And then I see us coming back to the circle. 

 

I see us giving an offering of gratitude to the water, to the land and to the first inhabitants and tenders of this place. 

 

And then I see us closing the circle by naming what we’re feeling now. Perhaps some of us feel lighter and some of us not.  

 

So if you’re called to this vision-reach out and we’ll find a time. We need to grieve now more than ever. 

 

In the beginning of the pandemic, I attended many online grief rituals and the one that served me the best was the one by Joanna Laws Landis and Will Rogers. 

 

I’ve included their next grief ritual for you to sign up here. Their own words and link to their grief tending circle is below:

 

Grief Tending Circle next Tuesday, October 16th from 12-3pm PST / 3-6pm EST on Zoom. This circle if offered with honor and gratitude to the Dagara people and the lineage of grief ritual that has come to us from west Africa. The Dagara ritual was carried by Sobonfu Somé and Malidoma Somé to the west, and this circle has been influenced and deepened by this example.

#### Record set:
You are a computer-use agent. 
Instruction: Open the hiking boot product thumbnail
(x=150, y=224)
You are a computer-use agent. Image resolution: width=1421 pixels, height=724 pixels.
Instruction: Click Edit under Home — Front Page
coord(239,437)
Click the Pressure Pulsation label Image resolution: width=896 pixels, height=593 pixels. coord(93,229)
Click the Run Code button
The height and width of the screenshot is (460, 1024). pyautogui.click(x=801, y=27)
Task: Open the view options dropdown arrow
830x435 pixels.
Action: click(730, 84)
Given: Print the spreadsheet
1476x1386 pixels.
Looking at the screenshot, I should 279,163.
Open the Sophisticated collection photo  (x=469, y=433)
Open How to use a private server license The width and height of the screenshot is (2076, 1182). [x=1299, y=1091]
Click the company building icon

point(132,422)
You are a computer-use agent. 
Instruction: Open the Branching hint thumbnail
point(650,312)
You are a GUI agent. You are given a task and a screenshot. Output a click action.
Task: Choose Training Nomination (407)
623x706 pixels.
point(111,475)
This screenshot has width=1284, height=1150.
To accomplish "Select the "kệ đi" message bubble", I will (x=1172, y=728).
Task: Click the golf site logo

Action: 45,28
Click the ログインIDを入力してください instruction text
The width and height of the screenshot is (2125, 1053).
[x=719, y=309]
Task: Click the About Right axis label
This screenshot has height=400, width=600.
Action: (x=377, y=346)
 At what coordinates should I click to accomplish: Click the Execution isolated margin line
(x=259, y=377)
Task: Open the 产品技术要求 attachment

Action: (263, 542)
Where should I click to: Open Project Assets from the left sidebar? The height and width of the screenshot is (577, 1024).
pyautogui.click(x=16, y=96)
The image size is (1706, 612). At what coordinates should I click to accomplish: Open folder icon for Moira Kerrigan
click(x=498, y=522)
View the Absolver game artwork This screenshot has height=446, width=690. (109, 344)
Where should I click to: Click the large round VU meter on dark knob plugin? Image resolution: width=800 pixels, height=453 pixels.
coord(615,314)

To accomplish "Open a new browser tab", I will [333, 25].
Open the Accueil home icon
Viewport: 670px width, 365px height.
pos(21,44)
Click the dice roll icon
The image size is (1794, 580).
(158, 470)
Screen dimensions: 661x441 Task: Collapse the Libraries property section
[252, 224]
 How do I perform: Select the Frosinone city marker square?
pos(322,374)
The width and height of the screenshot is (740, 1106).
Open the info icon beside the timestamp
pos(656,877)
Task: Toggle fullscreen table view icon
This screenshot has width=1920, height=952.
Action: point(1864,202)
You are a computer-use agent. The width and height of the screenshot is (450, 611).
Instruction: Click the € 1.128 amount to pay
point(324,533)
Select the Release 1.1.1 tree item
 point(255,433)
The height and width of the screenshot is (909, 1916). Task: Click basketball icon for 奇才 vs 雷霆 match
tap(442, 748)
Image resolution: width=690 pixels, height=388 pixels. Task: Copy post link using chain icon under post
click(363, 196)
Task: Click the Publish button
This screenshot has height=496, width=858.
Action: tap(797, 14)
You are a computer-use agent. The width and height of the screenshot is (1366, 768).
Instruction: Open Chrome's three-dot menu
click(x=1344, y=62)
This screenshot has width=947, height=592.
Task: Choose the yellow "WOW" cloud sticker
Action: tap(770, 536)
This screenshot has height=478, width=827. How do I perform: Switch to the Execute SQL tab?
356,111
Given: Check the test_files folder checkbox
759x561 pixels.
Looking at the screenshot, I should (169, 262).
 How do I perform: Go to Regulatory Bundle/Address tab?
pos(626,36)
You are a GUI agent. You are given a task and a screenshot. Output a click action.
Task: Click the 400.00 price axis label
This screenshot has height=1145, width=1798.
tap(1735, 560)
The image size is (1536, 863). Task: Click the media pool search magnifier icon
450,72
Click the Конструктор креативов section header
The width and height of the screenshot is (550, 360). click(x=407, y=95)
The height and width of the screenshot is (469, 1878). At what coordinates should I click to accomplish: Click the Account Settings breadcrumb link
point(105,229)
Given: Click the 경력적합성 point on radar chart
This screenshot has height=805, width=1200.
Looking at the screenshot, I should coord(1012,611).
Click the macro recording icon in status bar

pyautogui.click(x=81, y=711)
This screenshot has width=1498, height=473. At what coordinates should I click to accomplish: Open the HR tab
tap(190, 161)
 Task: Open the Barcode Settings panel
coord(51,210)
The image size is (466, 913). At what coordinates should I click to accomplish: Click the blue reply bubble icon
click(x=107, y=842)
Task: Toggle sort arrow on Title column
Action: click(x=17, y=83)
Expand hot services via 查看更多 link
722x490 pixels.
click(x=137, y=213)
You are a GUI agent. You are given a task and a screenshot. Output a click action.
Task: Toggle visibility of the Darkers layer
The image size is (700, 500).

#### Your objective:
Please answer these questions about the grief circle passage:
1. To what does the writer picture the group giving an offering of gratitude?
2. Whose online grief ritual served the writer best at the beginning of the pandemic?
3. On what platform does the Grief Tending Circle meet, and at what hours PST?

#### Written response:
1. To the water, to the land and to the first inhabitants and tenders of this place.
2. The one by Joanna Laws Landis and Will Rogers.
3. Zoom, from 12-3pm PST.